## What to work on
In the entries below, filter for the word "checkbox" and copy every matching line.

## Data
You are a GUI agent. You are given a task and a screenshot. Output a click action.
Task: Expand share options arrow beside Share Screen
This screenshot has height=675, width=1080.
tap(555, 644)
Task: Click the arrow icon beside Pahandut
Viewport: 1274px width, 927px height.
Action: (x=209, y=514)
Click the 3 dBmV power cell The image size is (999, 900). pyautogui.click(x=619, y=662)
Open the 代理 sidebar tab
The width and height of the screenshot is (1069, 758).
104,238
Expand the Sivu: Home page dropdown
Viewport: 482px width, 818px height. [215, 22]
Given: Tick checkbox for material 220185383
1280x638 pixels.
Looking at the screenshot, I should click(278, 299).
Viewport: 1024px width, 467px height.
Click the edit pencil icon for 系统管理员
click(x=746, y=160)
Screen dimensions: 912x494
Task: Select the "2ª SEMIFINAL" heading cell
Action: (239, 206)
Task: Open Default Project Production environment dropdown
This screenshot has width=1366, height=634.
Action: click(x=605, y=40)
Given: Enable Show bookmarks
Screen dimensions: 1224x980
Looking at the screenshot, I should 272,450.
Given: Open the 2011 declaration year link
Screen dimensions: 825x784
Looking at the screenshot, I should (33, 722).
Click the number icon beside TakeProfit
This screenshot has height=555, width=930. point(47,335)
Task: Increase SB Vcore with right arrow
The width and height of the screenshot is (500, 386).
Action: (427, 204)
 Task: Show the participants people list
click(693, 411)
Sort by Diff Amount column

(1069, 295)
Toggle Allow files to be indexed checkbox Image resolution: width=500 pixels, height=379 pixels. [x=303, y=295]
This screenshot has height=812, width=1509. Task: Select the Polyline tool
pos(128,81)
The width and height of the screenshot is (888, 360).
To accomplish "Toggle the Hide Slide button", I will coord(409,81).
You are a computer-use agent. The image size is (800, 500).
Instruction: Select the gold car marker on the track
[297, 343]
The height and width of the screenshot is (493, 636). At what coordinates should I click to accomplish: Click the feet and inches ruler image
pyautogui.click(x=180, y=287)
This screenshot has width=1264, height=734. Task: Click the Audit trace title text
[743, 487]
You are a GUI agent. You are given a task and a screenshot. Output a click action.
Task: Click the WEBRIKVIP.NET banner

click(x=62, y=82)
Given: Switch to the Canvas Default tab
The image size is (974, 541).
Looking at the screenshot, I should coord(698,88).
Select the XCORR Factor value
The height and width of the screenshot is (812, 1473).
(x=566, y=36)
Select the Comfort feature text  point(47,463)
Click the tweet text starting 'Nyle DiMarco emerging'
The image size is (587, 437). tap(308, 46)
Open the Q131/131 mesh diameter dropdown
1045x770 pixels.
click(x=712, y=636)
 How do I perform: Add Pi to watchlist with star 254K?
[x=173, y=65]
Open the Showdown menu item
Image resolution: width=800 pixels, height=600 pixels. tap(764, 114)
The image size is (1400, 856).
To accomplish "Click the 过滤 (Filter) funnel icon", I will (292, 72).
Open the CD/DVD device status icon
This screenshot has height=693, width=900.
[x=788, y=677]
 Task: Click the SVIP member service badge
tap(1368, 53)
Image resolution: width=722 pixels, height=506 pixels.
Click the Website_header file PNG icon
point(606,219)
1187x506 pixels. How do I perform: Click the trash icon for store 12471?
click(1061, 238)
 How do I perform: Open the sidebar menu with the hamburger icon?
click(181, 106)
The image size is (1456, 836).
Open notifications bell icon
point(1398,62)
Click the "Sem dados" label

## Result of the exercise
Given: Tick checkbox for material 220185383
Toggle Allow files to be indexed checkbox Image resolution: width=500 pixels, height=379 pixels. [x=303, y=295]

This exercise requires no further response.